When you take a newborn home, you probably won’t sleep for what feels like weeks on end, and especially if you’re a brand new parent, there’s a steep learning curve to caring for an infant. So, when you decide to change your baby’s name, it’s possible that multiple weeks have passed since their birth.

Legal name changes take time and there are many steps to the process, so you want to start as soon as you decide on a new name for your baby. “A name change has or can have broad impacts on many different areas of life, and the waiting period between each stage can be long,” Quick says. “Think months for the new birth certificate, then months for a new Social Security card, then even longer before you can obtain a passport in the new name.”

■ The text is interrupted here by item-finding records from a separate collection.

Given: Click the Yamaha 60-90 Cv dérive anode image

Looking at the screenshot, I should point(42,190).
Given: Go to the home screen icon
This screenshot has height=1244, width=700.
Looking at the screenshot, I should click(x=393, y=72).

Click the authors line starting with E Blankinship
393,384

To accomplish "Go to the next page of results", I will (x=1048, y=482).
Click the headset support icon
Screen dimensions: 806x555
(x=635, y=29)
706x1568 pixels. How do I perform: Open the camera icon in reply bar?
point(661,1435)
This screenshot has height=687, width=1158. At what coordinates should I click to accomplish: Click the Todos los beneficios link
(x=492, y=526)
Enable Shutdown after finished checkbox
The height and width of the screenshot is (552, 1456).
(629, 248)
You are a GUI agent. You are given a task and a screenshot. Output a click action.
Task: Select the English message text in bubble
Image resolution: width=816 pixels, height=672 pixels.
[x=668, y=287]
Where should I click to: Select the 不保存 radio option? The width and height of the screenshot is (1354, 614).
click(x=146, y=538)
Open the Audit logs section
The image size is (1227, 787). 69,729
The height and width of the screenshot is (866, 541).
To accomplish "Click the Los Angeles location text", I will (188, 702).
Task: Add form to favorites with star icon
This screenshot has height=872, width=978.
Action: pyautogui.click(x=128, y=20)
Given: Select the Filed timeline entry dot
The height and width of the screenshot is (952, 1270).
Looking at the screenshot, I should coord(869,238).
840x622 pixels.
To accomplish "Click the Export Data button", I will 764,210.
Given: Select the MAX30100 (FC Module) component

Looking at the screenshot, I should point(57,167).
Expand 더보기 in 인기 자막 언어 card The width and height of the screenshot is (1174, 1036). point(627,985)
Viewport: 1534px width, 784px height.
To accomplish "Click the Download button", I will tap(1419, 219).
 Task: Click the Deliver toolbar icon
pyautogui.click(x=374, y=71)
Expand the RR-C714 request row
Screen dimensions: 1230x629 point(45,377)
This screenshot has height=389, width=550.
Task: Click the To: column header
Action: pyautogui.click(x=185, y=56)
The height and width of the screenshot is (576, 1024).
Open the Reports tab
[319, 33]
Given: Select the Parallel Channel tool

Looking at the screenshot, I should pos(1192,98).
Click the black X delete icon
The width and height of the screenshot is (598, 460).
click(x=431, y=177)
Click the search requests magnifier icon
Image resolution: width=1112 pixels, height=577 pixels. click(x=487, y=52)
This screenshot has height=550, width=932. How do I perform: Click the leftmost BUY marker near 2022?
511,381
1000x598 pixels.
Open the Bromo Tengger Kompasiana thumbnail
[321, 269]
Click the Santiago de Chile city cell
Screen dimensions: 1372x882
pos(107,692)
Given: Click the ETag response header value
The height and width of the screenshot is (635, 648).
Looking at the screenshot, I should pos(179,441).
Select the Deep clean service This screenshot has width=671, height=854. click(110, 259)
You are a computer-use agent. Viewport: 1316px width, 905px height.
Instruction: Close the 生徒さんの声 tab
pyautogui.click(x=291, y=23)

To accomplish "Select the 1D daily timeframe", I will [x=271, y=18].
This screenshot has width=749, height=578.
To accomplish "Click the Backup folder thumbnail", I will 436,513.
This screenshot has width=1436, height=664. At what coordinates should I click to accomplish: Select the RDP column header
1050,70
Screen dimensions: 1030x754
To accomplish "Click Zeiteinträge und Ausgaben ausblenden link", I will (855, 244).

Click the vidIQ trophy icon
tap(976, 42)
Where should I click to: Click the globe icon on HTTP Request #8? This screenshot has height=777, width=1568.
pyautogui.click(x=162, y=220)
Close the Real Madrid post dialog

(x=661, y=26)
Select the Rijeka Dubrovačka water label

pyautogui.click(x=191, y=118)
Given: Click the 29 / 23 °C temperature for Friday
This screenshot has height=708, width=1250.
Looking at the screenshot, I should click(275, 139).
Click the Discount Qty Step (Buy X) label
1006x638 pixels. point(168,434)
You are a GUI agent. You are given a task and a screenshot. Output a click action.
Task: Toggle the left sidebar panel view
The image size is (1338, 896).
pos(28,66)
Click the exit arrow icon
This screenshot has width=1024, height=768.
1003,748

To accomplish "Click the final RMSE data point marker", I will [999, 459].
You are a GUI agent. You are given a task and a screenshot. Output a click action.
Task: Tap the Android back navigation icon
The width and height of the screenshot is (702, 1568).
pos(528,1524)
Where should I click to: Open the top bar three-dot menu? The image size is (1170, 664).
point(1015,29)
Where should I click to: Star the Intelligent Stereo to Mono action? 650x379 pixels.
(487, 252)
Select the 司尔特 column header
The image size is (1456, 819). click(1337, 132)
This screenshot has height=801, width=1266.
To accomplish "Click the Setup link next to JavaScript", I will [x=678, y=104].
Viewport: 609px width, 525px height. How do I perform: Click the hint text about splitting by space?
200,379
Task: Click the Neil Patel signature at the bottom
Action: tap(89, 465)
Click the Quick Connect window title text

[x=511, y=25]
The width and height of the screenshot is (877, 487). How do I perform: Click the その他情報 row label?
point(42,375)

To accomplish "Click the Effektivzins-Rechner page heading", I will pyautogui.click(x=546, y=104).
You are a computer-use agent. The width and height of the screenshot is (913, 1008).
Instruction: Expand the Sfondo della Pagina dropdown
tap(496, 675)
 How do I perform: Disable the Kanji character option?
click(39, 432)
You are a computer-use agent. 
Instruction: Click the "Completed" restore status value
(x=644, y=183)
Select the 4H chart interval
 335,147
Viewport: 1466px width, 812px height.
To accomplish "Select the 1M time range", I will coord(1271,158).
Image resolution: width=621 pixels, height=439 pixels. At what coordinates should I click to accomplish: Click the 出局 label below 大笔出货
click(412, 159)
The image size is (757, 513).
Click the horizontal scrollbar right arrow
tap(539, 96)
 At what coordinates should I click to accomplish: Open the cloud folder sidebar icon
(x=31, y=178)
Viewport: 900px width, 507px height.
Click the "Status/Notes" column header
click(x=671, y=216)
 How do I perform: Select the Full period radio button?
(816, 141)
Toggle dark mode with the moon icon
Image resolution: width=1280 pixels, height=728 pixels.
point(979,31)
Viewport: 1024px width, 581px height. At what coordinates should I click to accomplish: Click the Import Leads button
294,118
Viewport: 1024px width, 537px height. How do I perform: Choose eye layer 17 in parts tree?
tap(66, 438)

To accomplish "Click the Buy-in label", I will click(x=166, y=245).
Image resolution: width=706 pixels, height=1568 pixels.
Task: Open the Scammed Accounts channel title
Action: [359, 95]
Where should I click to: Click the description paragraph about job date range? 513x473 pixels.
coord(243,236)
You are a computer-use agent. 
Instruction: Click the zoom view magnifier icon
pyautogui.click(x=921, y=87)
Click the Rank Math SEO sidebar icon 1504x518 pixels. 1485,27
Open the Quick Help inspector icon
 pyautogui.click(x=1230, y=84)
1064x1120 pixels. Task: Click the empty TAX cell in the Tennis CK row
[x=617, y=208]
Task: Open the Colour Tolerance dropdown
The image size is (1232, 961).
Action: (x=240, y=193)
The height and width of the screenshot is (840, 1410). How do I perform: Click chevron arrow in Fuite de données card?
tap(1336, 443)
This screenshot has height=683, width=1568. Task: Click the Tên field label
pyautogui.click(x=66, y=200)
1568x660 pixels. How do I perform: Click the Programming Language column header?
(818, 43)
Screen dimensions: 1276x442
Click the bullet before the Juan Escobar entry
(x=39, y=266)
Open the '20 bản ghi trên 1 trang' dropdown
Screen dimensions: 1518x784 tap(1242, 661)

Quick tells Romper that time frames for name changes vary depending on where you live, so it’s important to speak with an attorney or your local authorities to see what the rules and regulations are. “In states such as North Carolina, a person is entitled to one birth name change in their lifetime. This gives parents the ability to change their baby/minor child’s name until the child is 18 years old,” Quick explains. “Similarly, some states have rules that require the child’s consent for a parent to change their name after a certain age.”

To avoid potential complications, you’ll want to make moves to change your baby’s name as soon as you realize that you want them to have a different legal moniker. “Generally speaking, if you are planning to change your child’s name, the sooner the better,” says Quick. “It will make things easier in the long run and will help you avoid complicating personal and legal issues in the future for both you and your child.”

What Happens After You Change Your Baby’s Name?

If you follow all of the rules and regulations for your state and complete a proper name change when your child is still a baby, there really shouldn’t be anything to worry about as time goes on. However, there could be repercussions later in life if the name change isn’t done properly or if you wait years to make everything legal.

“Other than a long list of aliases that will have to be listed on applications, a name change requires collateral documentation to also be changed to reflect the new name, such as Social Security cards and identification,” Quick tells Romper. “The older the child, the more documents there are to be changed. It’s not just the big things, it’s all the small things people don’t always think about — bank accounts, driver’s license, insurance policies, passports, school records, and anything else that requires a legal name.”

When traveling abroad, registering for school, or doing anything else where your baby’s legal name will need to be verified, their name change can become an issue if it’s not done properly. But, if you follow each step of the process carefully, you can absolutely change your little one’s name in those early days of babyhood without complication.